Written instruction
Pick up the net income guide below after its last sentence and continue writing it.

Document segment
** START **
How to calculate Net Income (NI): formula and guide
Learn how to calculate net income and understand how it helps you track financial health and make smarter business decisions.

Have you ever wondered if your business is profitable?
And do you know how to figure it out?
You can’t assume your business is profitable just from revenue, since every operation comes with costs like taxes, software subscriptions, and wages.
To fully understand business profitability, you need to calculate net income.
Net income is what remains after subtracting all expenses.
This number matters, and not just for your peace of mind.
It’s the ultimate scorecard for your business’s financial health, which you can use to make informed decisions, prove your value to investors, and help you plan for growth.
This article will walk you through the concept of net income.
We’ll cover what it means, why it matters, where it lives on your income statement, and most importantly, how to calculate it.
Get ready to make smarter financial decisions for your business.
Here’s what we’ll cover
- What is net income (NI)?
- How to calculate net income
- Net income formula example
- Where is net income shown on an income statement?
- How to calculate net income from the balance sheet
- What’s the difference between net income and gross income?
- What’s the difference between net income and operating income?
- What’s the difference between net income and EBIT and EBITDA?
- Why is net income an important measurement of financial health?
- What are the limitations of net income?
- Take control of your finances with accurate net income tracking
- FAQ
What is net income (NI)?
Net income (NI) is the profit remaining after covering all expenses, such as operational costs, cost of goods sold (COGS), taxes, and labor.
Think of it as what’s left after paying all your business bills.
Net income is also referred to as net profit, net earnings, or simply the “bottom line”.
If your total revenue from sales is higher than your expenses, you have a positive net income.
However, if your expenses are more than your revenue, you’re running at a loss. In other words, your business spends more than it earns.
Net income reflects how much revenue your business generates and how much you can count as pure profit.
You can calculate this using a net income calculator or formula.
Lucky for you, the net income equation is fairly straightforward.

How to calculate net income
The net income formula is the simplest way to calculate net income for a given period.
Make sure your revenue, expenses and other variables are accurate before getting started.
** END **
Recorded data
** START **
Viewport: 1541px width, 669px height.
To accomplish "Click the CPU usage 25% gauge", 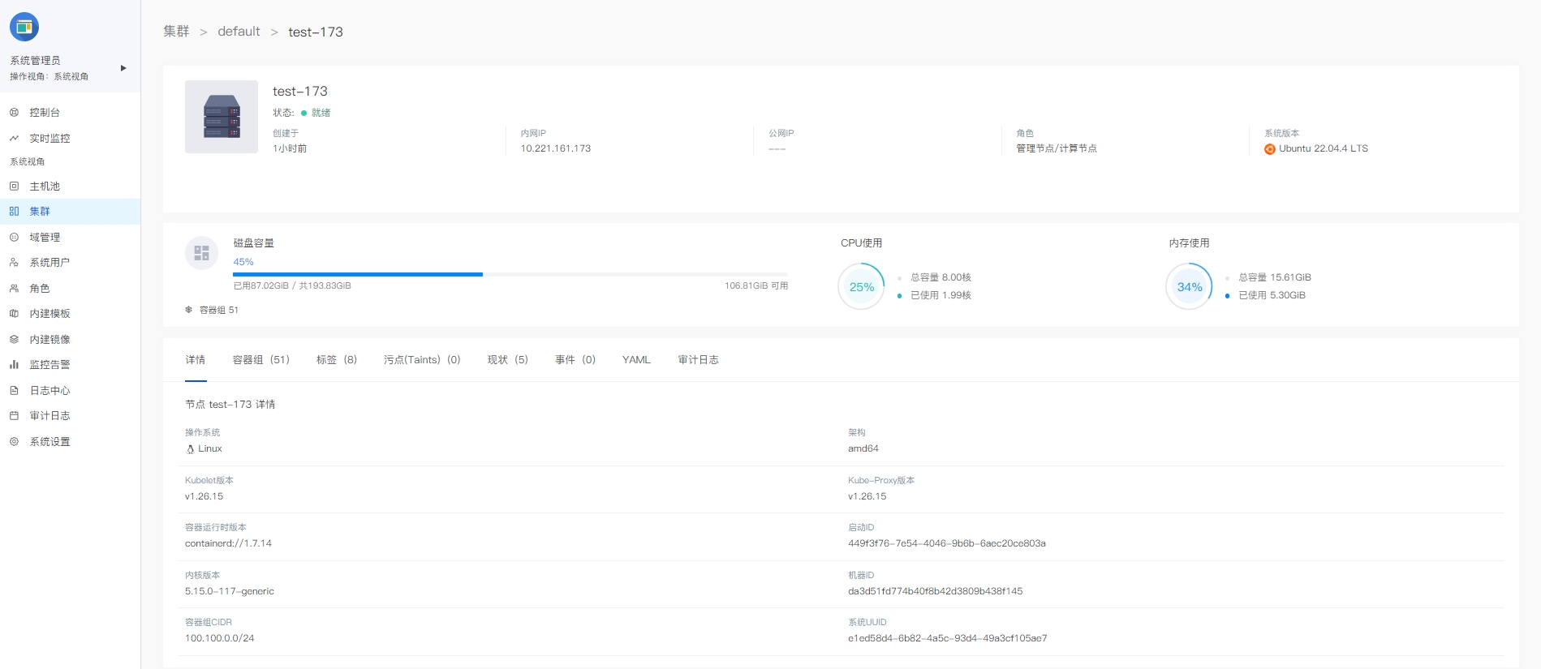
** END **
Exercise answer
The basic formula for calculating net income is:
Total Revenue – Cost of Goods Sold – Expenses = Net Income
Another, simpler way of expressing the net income formula is:
Total Revenue – Total Expenses = Net Income
Before we continue, let’s get some basic definitions out of the way:
- Total revenue: The total amount of money your business brings in from selling your products or services over a certain period.
- Cost of goods sold (COGS): Direct costs associated with producing or acquiring the goods and services (this might include raw materials or manufacturing costs, or the cost of purchasing inventory). Cost of goods sold is an expense.
- Total expenses: This is the sum of the amount spent to run your business. Operating and other expenses include things like payroll, rent, utilities, office supplies, taxes, and bank fees.
- Gross income: Gross income, also known as gross margin or gross profit, is your total income from all sources. Minus COGS, but before deducting any operating expenses and taxes.
Net income formula example
To better understand how the net income formula works, let’s go through a quick example using both formulas.
Imagine you run a retail store that brings in $500,000 in total revenue for the year.
Your COGS for the same year is $200,000.
Your operating expenses like rent, employee salaries, utilities, and supplies add up to $160,000.
On top of that, you pay $11,000 in taxes and $9,000 in interest.
Here’s how you’d calculate the store’s net income using the formula.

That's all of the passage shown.